I finally made it to Fort Scammon, a Civil War-era earthwork atop what’s now Fort Hill in Charleston, West Virginia, No one died at the fort, or because of it, and historians can’t affirm that any artillery was ever even fired from its now-grassy battlements. By the time Union soldiers finished building the fort, the war in the Kanawha Valley was practically over. But the site is pleasant, especially if you enjoy mountaintop vistas, and should serve as an interesting enough place to inspire children to discover history.

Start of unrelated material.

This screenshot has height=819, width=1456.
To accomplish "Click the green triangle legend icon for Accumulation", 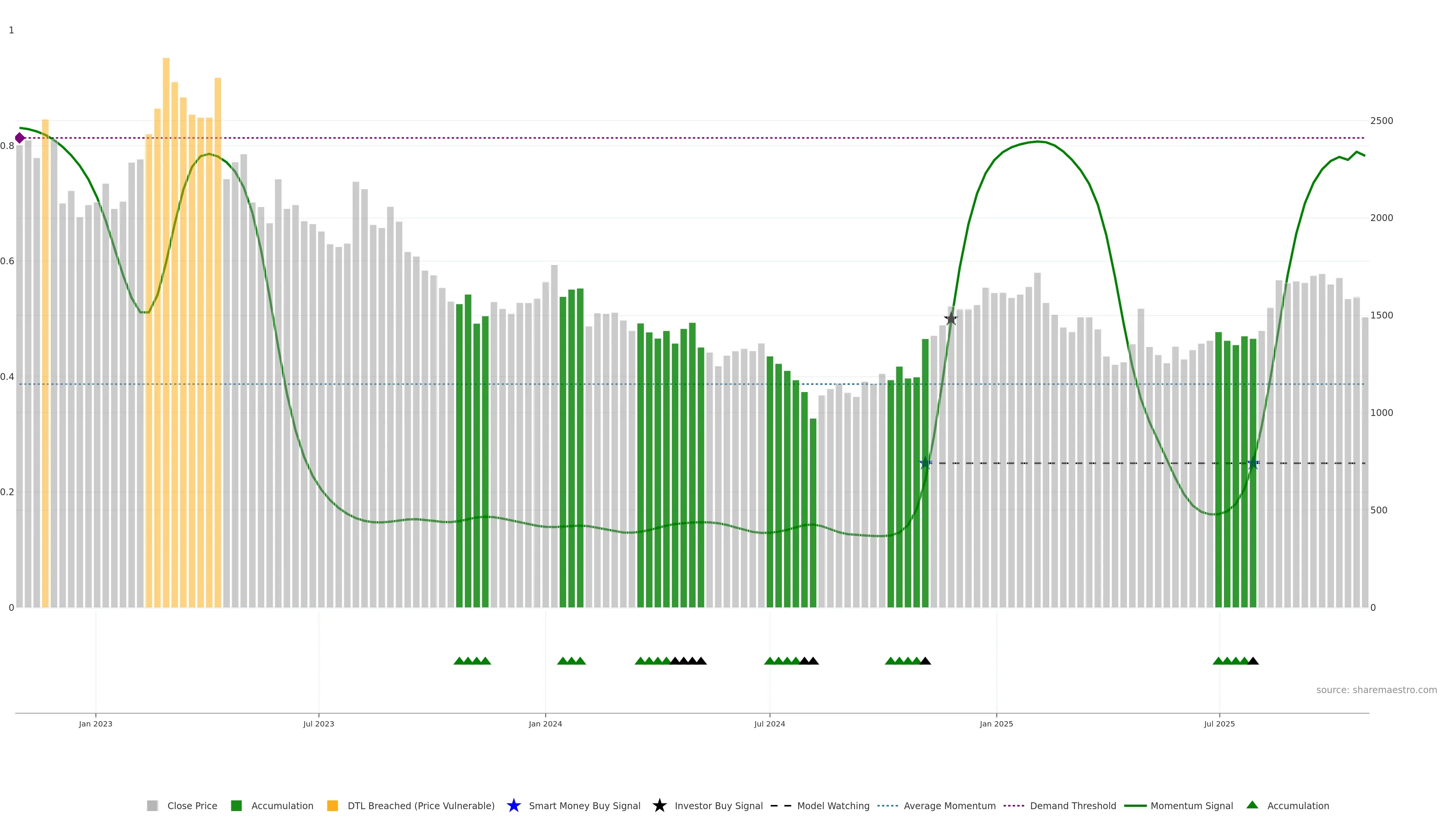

Visitors today will find a series of grassy slopes and mounds, from the tops of which glimpses of the Kanawha Valley may still be gained over the roofs of surrounding homes. Soon after the war, the property fell into neglect and was never developed, despite the incredible views it affords. In 1977, the City of Charleston acquired the property, undertook an archaeological survey, and established a small day-use park.
Visitors who wander into the center of the fort will likely have little trouble spotting a concrete pedestal that rises from a rounded mound, the former foundation for fort’s powder house. Atop the pedestal is anchored a round brass marker, a geological survey marker, with an arrow that points towards a second brass marker, a “bench mark,” on the high point of the south wall of the fort. The marker is inscribed with an equallateral triangle and the words “Fort” and “1944.” These benchmarks often surmount such high points and have long served mappers and surveyors trying to determine location and elevation. A second marker, here on the pedestal, usually accompanies the first and points to its location as a redundancy. In this case the marker designates the highest point on Fort Hill at 1,944 feet above sea level.